WHAT IS ASKED
Reproduce the following records line for line, with no changes.

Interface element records
========================

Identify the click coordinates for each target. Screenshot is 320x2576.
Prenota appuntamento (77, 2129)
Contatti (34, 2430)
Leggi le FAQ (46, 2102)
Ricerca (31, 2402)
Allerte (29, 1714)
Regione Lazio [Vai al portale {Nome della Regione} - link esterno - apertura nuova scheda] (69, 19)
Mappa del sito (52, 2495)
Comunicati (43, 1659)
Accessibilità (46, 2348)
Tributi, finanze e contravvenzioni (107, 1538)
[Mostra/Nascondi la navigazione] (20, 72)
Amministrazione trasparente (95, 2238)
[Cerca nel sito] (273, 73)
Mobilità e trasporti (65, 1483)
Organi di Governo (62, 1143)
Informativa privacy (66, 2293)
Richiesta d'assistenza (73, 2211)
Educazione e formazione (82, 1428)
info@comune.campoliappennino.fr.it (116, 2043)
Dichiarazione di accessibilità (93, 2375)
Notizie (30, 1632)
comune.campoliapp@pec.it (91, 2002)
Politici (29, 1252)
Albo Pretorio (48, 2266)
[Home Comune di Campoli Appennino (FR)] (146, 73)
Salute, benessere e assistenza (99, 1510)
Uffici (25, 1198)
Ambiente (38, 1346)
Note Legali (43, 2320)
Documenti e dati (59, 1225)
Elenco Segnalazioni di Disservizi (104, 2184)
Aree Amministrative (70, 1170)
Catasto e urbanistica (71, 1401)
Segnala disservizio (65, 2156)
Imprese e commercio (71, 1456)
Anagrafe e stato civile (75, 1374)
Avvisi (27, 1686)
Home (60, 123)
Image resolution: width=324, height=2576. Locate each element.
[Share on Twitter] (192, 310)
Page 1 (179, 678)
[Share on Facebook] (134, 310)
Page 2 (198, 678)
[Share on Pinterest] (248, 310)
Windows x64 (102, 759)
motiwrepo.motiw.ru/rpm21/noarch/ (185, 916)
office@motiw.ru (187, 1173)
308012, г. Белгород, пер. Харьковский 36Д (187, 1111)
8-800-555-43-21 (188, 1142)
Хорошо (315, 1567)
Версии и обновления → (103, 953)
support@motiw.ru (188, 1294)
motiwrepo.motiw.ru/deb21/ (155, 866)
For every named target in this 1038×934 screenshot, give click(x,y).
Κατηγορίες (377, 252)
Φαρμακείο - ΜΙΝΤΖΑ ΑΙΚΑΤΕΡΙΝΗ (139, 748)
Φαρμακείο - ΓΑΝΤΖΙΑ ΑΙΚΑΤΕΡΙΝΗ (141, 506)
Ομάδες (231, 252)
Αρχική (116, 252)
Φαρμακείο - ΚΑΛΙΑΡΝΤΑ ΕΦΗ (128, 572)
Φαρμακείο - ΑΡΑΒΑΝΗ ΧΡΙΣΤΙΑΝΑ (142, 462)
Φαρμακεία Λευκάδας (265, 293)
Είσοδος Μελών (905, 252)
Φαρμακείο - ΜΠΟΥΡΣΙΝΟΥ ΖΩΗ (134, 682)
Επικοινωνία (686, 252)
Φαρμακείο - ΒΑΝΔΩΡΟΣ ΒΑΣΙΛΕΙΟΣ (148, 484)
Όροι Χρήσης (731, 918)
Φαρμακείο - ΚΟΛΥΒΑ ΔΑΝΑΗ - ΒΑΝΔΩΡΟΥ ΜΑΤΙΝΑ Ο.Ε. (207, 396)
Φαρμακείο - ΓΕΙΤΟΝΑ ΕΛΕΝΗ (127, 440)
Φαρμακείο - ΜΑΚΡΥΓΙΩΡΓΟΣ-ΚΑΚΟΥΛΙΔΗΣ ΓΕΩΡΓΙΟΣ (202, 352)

========================

RESULT OF THIS TASK
Identify the click coordinates for each target. Screenshot is 320x2576.
Prenota appuntamento (77, 2129)
Contatti (34, 2430)
Leggi le FAQ (46, 2102)
Ricerca (31, 2402)
Allerte (29, 1714)
Regione Lazio [Vai al portale {Nome della Regione} - link esterno - apertura nuova scheda] (69, 19)
Mappa del sito (52, 2495)
Comunicati (43, 1659)
Accessibilità (46, 2348)
Tributi, finanze e contravvenzioni (107, 1538)
[Mostra/Nascondi la navigazione] (20, 72)
Amministrazione trasparente (95, 2238)
[Cerca nel sito] (273, 73)
Mobilità e trasporti (65, 1483)
Organi di Governo (62, 1143)
Informativa privacy (66, 2293)
Richiesta d'assistenza (73, 2211)
Educazione e formazione (82, 1428)
info@comune.campoliappennino.fr.it (116, 2043)
Dichiarazione di accessibilità (93, 2375)
Notizie (30, 1632)
comune.campoliapp@pec.it (91, 2002)
Politici (29, 1252)
Albo Pretorio (48, 2266)
[Home Comune di Campoli Appennino (FR)] (146, 73)
Salute, benessere e assistenza (99, 1510)
Uffici (25, 1198)
Ambiente (38, 1346)
Note Legali (43, 2320)
Documenti e dati (59, 1225)
Elenco Segnalazioni di Disservizi (104, 2184)
Aree Amministrative (70, 1170)
Catasto e urbanistica (71, 1401)
Segnala disservizio (65, 2156)
Imprese e commercio (71, 1456)
Anagrafe e stato civile (75, 1374)
Avvisi (27, 1686)
Home (60, 123)
Image resolution: width=324, height=2576. Locate each element.
[Share on Twitter] (192, 310)
Page 1 (179, 678)
[Share on Facebook] (134, 310)
Page 2 (198, 678)
[Share on Pinterest] (248, 310)
Windows x64 (102, 759)
motiwrepo.motiw.ru/rpm21/noarch/ (185, 916)
office@motiw.ru (187, 1173)
308012, г. Белгород, пер. Харьковский 36Д (187, 1111)
8-800-555-43-21 (188, 1142)
Хорошо (315, 1567)
Версии и обновления → (103, 953)
support@motiw.ru (188, 1294)
motiwrepo.motiw.ru/deb21/ (155, 866)
For every named target in this 1038×934 screenshot, give click(x,y).
Κατηγορίες (377, 252)
Φαρμακείο - ΜΙΝΤΖΑ ΑΙΚΑΤΕΡΙΝΗ (139, 748)
Φαρμακείο - ΓΑΝΤΖΙΑ ΑΙΚΑΤΕΡΙΝΗ (141, 506)
Ομάδες (231, 252)
Αρχική (116, 252)
Φαρμακείο - ΚΑΛΙΑΡΝΤΑ ΕΦΗ (128, 572)
Φαρμακείο - ΑΡΑΒΑΝΗ ΧΡΙΣΤΙΑΝΑ (142, 462)
Φαρμακεία Λευκάδας (265, 293)
Είσοδος Μελών (905, 252)
Φαρμακείο - ΜΠΟΥΡΣΙΝΟΥ ΖΩΗ (134, 682)
Επικοινωνία (686, 252)
Φαρμακείο - ΒΑΝΔΩΡΟΣ ΒΑΣΙΛΕΙΟΣ (148, 484)
Όροι Χρήσης (731, 918)
Φαρμακείο - ΚΟΛΥΒΑ ΔΑΝΑΗ - ΒΑΝΔΩΡΟΥ ΜΑΤΙΝΑ Ο.Ε. (207, 396)
Φαρμακείο - ΓΕΙΤΟΝΑ ΕΛΕΝΗ (127, 440)
Φαρμακείο - ΜΑΚΡΥΓΙΩΡΓΟΣ-ΚΑΚΟΥΛΙΔΗΣ ΓΕΩΡΓΙΟΣ (202, 352)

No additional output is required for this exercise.